Given request – Find each line in the items below that contains the string "Poule", treating uppercase and lowercase as different, and copy those lines.

[Collection entries]
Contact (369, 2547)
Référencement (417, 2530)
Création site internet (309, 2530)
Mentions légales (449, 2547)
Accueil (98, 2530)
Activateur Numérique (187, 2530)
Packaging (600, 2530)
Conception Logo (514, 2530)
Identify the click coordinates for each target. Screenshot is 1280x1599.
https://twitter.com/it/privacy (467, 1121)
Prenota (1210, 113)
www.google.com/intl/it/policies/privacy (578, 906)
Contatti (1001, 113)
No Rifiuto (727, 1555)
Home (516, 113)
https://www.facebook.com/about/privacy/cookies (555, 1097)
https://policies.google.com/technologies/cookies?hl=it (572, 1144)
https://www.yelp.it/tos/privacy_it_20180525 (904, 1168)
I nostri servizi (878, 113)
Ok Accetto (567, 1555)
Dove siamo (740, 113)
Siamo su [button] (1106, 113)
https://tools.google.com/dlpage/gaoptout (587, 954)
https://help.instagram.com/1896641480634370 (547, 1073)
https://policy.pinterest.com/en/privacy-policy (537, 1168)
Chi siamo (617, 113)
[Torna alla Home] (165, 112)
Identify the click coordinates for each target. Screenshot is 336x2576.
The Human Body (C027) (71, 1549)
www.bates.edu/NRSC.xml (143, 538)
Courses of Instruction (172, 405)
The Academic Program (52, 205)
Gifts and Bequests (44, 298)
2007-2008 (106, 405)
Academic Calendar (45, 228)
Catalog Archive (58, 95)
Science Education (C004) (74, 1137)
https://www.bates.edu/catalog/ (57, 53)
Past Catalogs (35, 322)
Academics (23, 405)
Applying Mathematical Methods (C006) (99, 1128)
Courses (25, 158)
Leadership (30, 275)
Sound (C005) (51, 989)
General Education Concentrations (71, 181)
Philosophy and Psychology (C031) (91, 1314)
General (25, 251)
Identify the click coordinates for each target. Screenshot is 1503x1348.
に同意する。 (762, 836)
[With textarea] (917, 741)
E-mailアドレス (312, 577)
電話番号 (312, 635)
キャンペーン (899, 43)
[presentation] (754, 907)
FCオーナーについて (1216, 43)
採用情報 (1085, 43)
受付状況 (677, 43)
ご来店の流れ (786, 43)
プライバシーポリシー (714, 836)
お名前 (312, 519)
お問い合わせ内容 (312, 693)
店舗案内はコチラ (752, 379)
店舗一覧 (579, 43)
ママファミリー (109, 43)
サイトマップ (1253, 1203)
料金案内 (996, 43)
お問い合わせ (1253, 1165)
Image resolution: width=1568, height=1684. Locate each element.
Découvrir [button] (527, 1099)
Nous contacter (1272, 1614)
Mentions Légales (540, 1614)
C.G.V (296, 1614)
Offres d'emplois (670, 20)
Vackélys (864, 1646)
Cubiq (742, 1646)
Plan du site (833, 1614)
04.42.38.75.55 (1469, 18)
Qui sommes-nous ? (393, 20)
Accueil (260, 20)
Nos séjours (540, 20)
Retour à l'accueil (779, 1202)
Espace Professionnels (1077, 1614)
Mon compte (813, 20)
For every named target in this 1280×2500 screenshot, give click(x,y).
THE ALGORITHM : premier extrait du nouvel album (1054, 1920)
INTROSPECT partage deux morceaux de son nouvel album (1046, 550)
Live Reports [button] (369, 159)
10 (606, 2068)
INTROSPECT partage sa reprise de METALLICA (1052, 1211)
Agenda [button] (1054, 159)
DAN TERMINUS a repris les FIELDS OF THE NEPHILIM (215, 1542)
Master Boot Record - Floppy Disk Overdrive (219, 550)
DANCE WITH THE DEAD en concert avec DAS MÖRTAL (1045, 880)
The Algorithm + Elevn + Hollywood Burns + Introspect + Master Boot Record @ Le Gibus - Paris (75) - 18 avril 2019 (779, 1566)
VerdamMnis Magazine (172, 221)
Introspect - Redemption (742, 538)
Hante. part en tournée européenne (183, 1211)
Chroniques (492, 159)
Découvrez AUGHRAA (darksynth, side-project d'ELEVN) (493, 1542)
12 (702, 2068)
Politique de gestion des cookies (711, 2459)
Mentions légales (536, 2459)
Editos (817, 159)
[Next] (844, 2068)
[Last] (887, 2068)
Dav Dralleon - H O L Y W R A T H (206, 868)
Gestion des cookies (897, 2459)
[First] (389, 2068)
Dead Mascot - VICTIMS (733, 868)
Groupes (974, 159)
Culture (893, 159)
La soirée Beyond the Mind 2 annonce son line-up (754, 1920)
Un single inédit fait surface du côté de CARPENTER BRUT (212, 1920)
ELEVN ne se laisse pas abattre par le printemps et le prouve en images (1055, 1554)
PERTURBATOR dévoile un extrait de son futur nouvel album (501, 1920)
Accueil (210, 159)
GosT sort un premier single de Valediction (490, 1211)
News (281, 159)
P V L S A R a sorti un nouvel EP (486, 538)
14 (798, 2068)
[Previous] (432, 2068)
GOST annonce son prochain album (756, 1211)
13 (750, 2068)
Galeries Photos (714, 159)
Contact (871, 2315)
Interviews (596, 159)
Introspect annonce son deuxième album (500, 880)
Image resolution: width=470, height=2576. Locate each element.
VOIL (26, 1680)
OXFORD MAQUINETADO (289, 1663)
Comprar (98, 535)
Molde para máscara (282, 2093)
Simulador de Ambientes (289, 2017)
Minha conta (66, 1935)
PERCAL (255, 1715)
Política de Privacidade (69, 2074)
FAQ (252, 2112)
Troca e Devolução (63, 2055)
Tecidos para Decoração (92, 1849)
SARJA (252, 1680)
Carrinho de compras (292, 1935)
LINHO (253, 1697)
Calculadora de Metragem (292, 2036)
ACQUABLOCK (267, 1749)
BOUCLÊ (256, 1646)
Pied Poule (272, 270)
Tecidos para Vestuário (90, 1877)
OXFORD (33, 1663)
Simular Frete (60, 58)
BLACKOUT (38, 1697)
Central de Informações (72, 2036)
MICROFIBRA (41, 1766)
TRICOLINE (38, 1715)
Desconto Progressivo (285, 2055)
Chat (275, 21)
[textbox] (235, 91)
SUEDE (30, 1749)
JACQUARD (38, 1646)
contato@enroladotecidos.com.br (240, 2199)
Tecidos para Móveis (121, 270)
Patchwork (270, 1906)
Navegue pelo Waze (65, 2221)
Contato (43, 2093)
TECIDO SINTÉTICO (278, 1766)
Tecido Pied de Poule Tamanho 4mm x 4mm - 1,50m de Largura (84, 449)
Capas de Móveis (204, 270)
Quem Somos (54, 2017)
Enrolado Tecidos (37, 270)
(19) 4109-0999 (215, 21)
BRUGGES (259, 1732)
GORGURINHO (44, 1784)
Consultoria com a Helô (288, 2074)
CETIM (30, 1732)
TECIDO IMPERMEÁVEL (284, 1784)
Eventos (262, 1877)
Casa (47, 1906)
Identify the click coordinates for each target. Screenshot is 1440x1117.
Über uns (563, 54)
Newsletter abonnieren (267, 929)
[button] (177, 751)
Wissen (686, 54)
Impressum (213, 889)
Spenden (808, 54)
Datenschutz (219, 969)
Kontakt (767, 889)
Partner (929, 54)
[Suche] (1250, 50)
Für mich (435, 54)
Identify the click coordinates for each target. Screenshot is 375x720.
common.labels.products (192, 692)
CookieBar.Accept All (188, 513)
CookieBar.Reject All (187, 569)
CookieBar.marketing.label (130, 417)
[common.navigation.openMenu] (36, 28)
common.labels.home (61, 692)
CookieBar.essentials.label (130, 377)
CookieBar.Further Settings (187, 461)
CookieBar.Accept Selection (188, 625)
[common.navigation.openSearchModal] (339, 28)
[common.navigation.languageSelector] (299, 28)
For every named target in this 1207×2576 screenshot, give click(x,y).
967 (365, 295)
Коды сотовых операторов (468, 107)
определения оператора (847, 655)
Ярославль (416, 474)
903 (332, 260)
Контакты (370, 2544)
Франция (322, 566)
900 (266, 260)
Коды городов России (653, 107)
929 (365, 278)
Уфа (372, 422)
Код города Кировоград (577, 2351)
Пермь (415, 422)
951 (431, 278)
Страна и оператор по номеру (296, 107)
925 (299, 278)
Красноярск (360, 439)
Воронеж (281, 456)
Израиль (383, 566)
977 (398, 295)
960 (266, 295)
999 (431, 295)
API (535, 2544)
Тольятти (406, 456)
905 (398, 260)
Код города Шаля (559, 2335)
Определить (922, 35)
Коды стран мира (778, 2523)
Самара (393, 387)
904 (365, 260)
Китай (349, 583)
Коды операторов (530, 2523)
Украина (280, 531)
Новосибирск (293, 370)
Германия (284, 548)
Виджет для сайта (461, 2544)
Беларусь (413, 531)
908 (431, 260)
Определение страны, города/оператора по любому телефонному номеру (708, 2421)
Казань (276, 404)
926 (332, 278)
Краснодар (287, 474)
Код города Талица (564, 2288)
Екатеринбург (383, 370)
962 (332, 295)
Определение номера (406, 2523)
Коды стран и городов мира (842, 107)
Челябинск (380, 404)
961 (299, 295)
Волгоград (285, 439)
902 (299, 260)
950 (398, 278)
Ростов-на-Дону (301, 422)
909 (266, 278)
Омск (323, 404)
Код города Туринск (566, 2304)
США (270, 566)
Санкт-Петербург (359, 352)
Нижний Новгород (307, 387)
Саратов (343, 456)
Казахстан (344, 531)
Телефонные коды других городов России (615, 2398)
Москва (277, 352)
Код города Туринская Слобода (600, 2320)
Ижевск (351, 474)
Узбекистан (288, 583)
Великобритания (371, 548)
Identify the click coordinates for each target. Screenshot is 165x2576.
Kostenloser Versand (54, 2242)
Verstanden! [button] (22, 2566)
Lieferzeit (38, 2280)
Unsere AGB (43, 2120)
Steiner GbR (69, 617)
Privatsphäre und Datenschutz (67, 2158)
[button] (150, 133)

Exercise output –
Pied Poule (272, 270)
Tecido Pied de Poule Tamanho 4mm x 4mm - 1,50m de Largura (84, 449)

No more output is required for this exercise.